On his second day in office, Louisiana’s new Democratic Gov. John Bel Edwards undermined years of Republican resolve by signing an executive order to expand Medicaid, as called for under the Affordable Care Act. If executed successfully, nearly 300,000 uninsured adults could gain coverage in addition to 224,000 adults enrolled in private insurance like Blue Cross and Blue Shield of Louisiana or UnitedHealth Group, the state’s two largest commercial carriers.
Supporters see Medicaid expansion as a long overdue strategy to improve Louisiana’s consistently poor health rankings and to significantly reduce the number of uninsured residents. The Louisiana Hospital Association released a statement applauding Gov. Edwards for signing the executive order, citing improved access to care, limited costs for families with private insurance, and greater stability in the state budget as likely outcomes.

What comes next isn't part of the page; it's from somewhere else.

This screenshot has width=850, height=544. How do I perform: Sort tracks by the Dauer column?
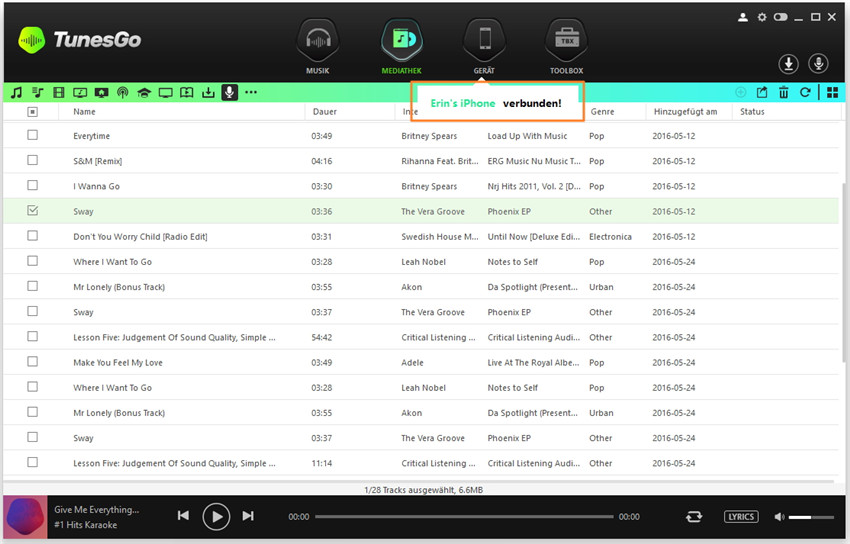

Opponents, championed by former governor, Republican Bobby Jindal, cite instead the billions of dollars of taxpayers’ money the expansion could cause over the course of a decade. Starting next year, Medicaid expansion states will shoulder up to 10 percent of the cost of the program, which for three years, from 2013 through the end of this year, has been funded in full by the federal government.
Louisiana may get a reprieve from shouldering these costs if Congress passes President Obama’s recent legislative proposal to extend three years of full federal funding to non-expansion states. The legislation, due a vote by Congress in February, is a bold attempt to expand coverage to hundreds of thousands of working-class Americans across the country before Obama leaves office.

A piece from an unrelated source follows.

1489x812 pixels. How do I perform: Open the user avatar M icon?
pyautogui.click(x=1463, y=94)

If the proposal does not go through, Louisiana already has a financing plan in place, one passed by state lawmakers in mid-2015 that will pool hospitals’ money to attract additional federal Medicaid money. Regardless of criticisms, Gov. Edwards hopes to have Medicaid cards in the hands of eligible recipients by July 01, 2016.
Effects of Medicaid expansion will be felt throughout Louisiana. On the payer side, Centene’s Louisiana Healthcare Connections and UnitedHealth Group stand to gain thousands of additional enrollees, along with Louisiana’s other three managed Medicaid carriers in the fully capitated Bayou Health program, including Aetna, Amerigroup, and AmeriHealth.

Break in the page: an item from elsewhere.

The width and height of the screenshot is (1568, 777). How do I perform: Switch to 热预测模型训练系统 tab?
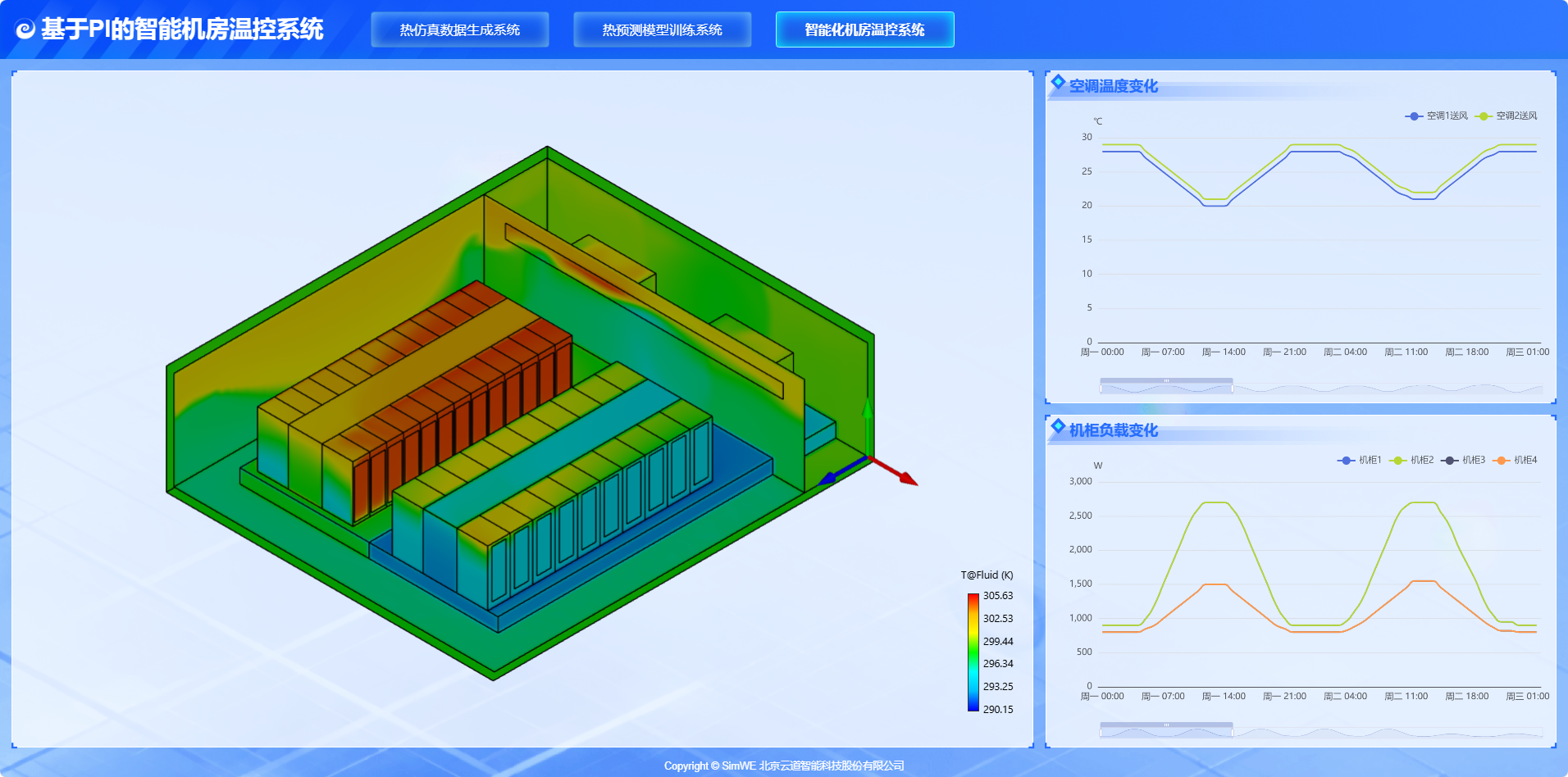[x=663, y=30]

Patients, meanwhile, may struggle with access to care in the short term. Providers of all types are in short supply, and unlike other Southeastern markets, the convenient care industry lags. As it stands now, formerly uninsured patients may need to wait months to book their first appointments, and some independent physicians may at last turn to hospital employment for additional administrative and financial support. Moving forward, telemedicine, retail clinics, and urgent care centers may be increasingly important components of care delivery in the state. Population health management like ACOs, spearheaded by Ochsner Health System, will also become more important in handling larger pools of patients.
Health systems and hospitals, overall, are well-positioned to benefit from expansion. The expansion could alleviate some of the pressures put on Baton Rouge’s overflowing emergency rooms after the closure of acute care hospital Earl K. Long in 2013, followed by the collapse of the Baton Rouge General Mid City emergency room in 2015. Both of these facilities shuttered as a result of former Gov. Bobby Jindal’s privatization of state hospitals in 2013. Previously uninsured residents will no longer need to visit these emergency facilities for primary care services, so emergency rooms may experience both a decrease in uncompensated care and a decrease in utilization. Non-emergency inpatient stays, on the other hand, are likely to increase, which will solidify the importance of facilities like New Orleans’ $1.1 billion University Medical Center, which opened in August 2015 and is three times the size of its predecessor, Interim LSU Hospital.
Ultimately, the decision to expand Medicaid foreshadows sudden, affordable access to primary and specialty care for hundreds of thousands of previously uninsured residents, which could in turn lead to improved management of chronic disease and dispensing of prescription drugs for patients suffering from previously undiagnosed conditions. Louisiana is ranked as the least healthy state in the entire nation, and supporters of Gov. Edwards’ plan hope improved access to care will not only help shed that title, but pounds, too.
Louisiana’s expansion comes at the same time that Republican Gov. Nathan Deal in Georgia reiterated his opposition. Louisiana is now the 31st state to expand the Medicaid program under the Affordable Care Act.